Repeat verbatim the lines in the stretch from the one containing "Open the Classes Selected edit pencil" through the end of the lines, omitting the pictures from your answer.

- Given data
• • • • • • •

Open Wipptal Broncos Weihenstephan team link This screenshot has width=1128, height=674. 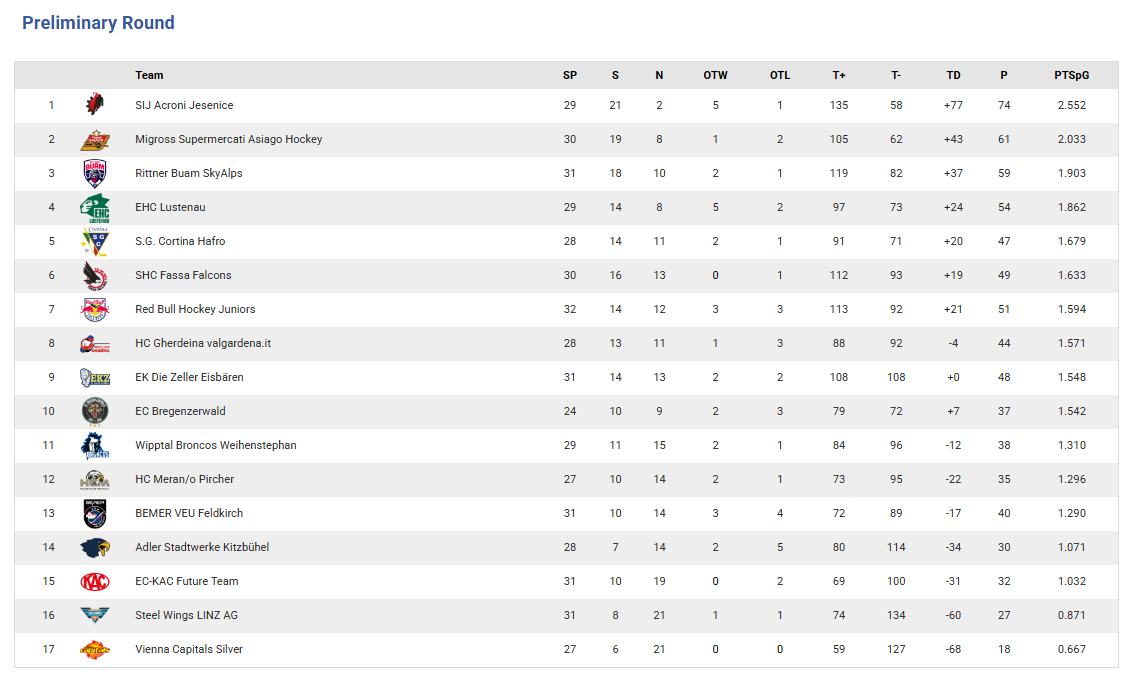(x=216, y=445)
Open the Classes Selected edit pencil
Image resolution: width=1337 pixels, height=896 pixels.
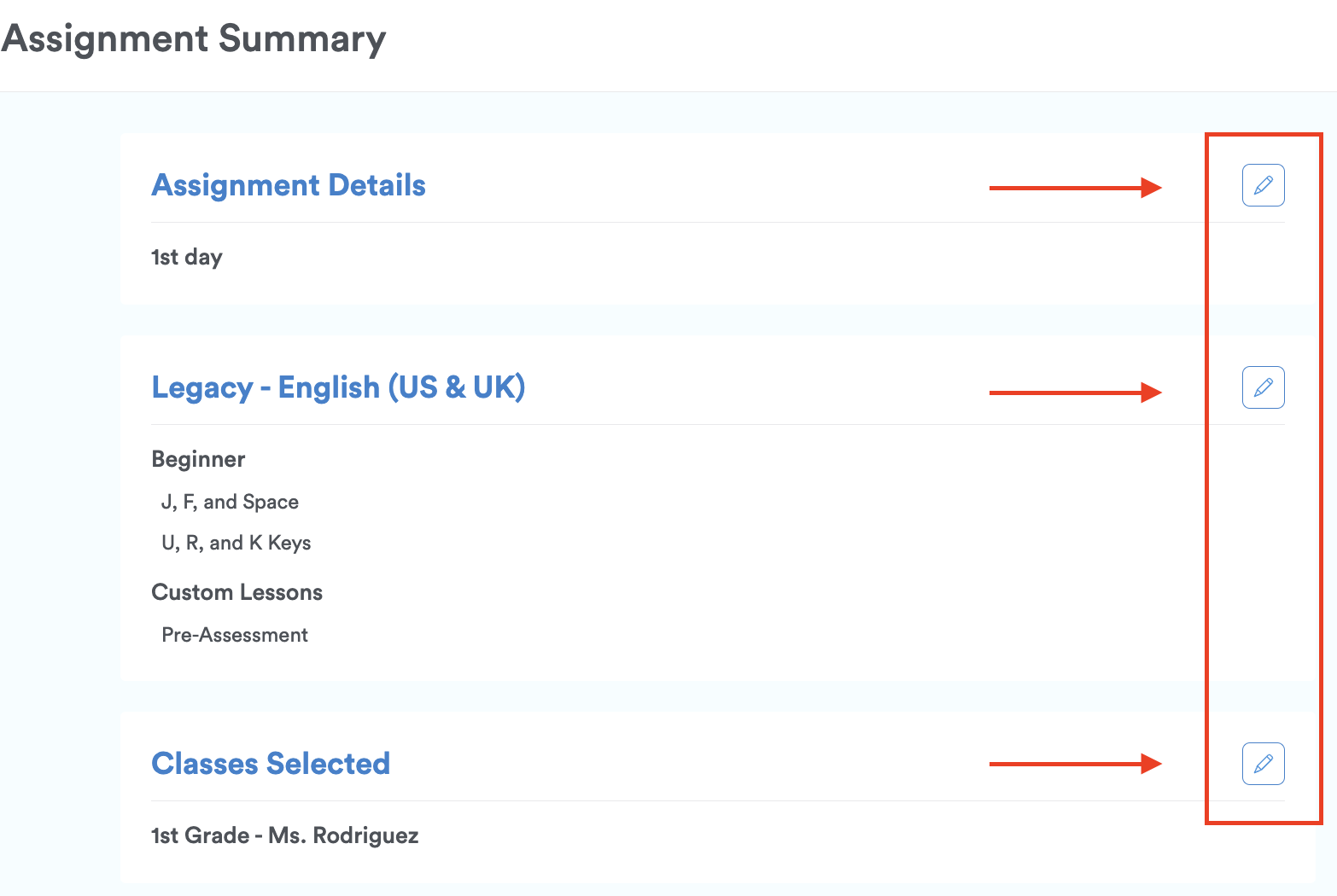(1263, 763)
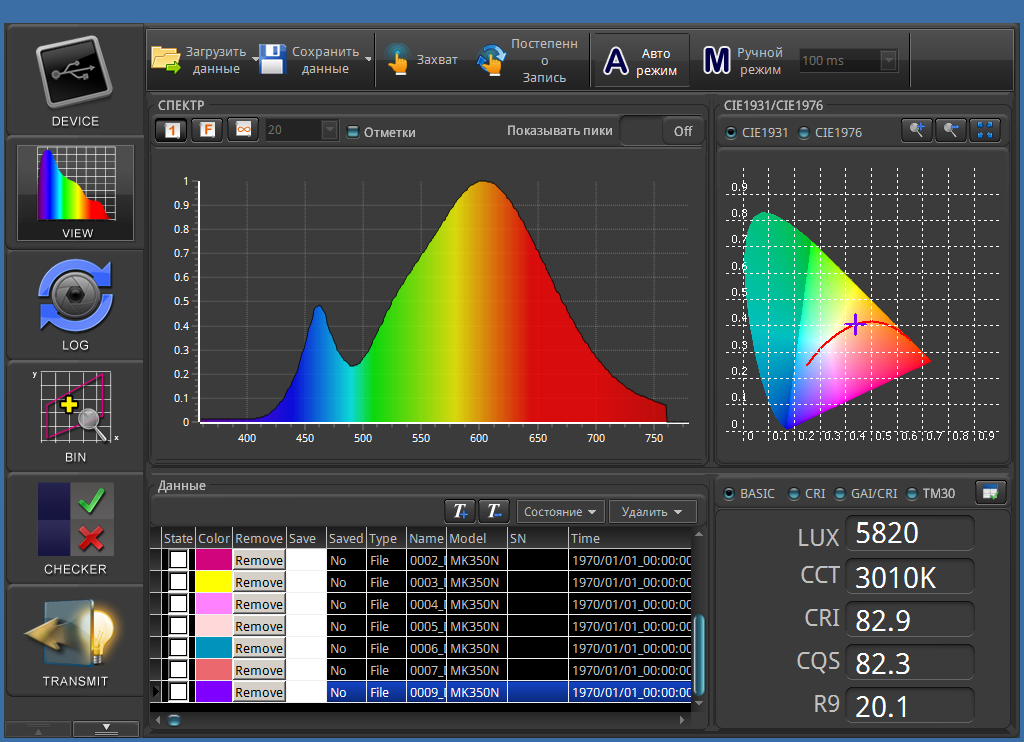Click the fit-to-view icon above CIE diagram
The image size is (1024, 742).
[x=986, y=131]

• • • • • • •

- Full solution
Open the Classes Selected edit pencil
Image resolution: width=1337 pixels, height=896 pixels.
(1263, 763)
Click the fit-to-view icon above CIE diagram
The image size is (1024, 742).
[x=986, y=131]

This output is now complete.